Conferring with my clients and colleagues in London lately it seems that just about everyone is struggling to keep up with exactly what is going on. So here’s a helpful flowchart that displays just how simple this is.
The complexity, of course, is showing up directly in the price of the Pound Sterling. This whipsaw action on the GBPUSD seems to be intensifying lately and the above news this morning is seeing the Pound capitulate.
Crypto Capitulation
As you may have noticed, the crypto markets took a sizable hit yesterday following the sell-off in the tech sector. Though we’ve seen that Bitcoin is usually fairly disconnected from the stock markets, there have been distinct moments lately where they have moved in tandem, which leads me to believe that there can be some level of spillover.
A wide variety of factors may have contributed to the fall yesterday. I even saw one analyst trying to peg this on Brexit, which somehow just doesn’t seem very likely.

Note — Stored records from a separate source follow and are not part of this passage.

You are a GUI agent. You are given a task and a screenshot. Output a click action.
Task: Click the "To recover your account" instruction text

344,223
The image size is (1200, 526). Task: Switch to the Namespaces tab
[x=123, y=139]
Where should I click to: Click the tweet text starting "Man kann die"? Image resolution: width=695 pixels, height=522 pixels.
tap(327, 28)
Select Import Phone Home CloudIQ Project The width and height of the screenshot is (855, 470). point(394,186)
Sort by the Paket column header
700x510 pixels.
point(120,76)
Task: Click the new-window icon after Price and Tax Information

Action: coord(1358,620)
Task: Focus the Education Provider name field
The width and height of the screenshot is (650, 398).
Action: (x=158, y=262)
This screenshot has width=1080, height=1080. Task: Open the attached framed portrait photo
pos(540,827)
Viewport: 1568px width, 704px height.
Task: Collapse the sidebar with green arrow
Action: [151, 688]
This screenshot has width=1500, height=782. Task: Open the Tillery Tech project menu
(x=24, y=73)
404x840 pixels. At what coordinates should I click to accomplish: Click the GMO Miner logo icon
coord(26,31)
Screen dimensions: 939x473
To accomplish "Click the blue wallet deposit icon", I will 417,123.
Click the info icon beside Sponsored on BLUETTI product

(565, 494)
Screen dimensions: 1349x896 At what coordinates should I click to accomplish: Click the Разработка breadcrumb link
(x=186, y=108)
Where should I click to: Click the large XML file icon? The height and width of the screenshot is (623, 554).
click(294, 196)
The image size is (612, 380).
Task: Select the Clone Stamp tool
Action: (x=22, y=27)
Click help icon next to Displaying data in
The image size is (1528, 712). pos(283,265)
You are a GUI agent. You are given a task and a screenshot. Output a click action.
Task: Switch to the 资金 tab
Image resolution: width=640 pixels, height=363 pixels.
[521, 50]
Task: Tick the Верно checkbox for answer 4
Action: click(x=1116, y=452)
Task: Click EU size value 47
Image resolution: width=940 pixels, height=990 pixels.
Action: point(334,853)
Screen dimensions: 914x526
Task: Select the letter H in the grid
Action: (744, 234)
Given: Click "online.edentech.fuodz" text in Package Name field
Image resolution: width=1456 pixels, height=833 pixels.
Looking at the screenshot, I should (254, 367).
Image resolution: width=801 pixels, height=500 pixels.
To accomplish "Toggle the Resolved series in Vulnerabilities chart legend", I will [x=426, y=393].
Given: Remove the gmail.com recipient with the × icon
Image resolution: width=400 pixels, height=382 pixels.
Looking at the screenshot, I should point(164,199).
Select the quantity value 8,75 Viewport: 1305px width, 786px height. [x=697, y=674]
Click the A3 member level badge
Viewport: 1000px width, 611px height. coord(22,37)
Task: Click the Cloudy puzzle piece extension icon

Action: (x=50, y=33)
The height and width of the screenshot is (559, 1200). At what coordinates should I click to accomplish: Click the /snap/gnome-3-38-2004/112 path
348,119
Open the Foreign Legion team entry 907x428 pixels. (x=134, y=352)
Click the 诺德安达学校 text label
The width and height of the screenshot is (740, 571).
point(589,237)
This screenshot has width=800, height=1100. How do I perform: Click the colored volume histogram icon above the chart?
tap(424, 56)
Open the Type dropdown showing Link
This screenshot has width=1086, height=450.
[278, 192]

Most of the news in the crypto sector over the last few days has been about the Bitcoin Cash hard fork happening today. The fear is that the hash wars in BCH could end up affecting BTC. To be clear, any miner that switches their BTC hash over to BCH will be paying a very heavy price.
Even in the unlikely event that we see a sizable reduction in Bitcoin’s hashrate, it might temporarily affect transaction costs on Bitcoin but it will probably not have any lasting effect on bitcoin’s price and certainly not its stability.
From everything I’m seeing, the move last night was more technical in nature. The break below $6,000 was quite significant and there has no doubt been a slew of stop losses that have been built up over the last few weeks.